At the midpoint in negotiations Wednesday, Utah Attorney General Mark Shurtleff said he was more optimistic than at the start of the day.
So far, negotiations have been focused primarily on resolving housing issues and all sides were showing a willingness to compromise, he said. There was some discussion of establishing a housing board made up of FLDS and ex-FLDS that would decide claims to property, Shurtleff said.
Shurtleff’s office moved to wrest the trust from the control of FLDS church leaders nearly four years ago, when church president Warren Jeffs was on the run and the church had failed to defend against civil lawsuits, leaving the assets vulnerable to liquidation.
The UEP trust was founded in the 1940s on a religious principle called the Holy United Order, which calls for the sharing of assets and a communal lifestyle that benefits all who follow the tenets of the FLDS faith.

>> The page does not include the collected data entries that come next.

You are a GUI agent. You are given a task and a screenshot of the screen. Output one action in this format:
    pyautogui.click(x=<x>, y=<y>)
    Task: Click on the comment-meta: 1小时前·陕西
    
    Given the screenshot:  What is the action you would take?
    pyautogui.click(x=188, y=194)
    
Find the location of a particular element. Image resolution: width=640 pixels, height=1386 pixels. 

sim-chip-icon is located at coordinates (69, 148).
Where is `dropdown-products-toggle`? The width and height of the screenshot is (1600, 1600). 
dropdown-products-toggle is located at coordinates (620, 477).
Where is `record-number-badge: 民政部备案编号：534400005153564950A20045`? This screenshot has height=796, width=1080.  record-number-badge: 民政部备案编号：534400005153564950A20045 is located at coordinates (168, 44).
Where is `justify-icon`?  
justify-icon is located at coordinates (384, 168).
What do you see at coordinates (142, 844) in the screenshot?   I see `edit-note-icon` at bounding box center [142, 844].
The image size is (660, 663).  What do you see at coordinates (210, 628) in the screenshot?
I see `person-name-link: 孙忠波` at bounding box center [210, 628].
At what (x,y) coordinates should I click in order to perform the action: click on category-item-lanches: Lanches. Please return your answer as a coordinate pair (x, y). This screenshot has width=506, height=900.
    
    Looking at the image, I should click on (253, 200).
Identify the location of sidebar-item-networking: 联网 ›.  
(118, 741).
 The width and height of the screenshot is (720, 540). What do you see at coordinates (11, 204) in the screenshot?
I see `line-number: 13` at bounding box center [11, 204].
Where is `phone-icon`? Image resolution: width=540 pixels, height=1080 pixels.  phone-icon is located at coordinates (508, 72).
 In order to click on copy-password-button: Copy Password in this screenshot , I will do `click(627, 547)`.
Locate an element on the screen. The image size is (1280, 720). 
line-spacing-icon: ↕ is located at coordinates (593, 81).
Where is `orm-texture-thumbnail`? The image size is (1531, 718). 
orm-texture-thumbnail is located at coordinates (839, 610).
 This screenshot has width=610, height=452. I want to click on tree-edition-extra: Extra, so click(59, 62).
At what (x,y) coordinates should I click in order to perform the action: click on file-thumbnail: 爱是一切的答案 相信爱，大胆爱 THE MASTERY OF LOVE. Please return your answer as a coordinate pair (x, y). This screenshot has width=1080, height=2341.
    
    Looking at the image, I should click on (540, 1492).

In the state’s hands the trust has been rewritten as a secular entity and its beneficiary class expanded to include former church members who left or were excommunicated. The new trust allows for private property ownership and more than 200 people have petitioned Wisan to secure homes.
The FLDS view secular management of the trust as a violation of their constitutional rights to practice their religion. They have largely ignored Wisan’s management authority, but changed course last fall when he sought court permission to sell off land set aside for a church temple. That triggered the current settlement talks.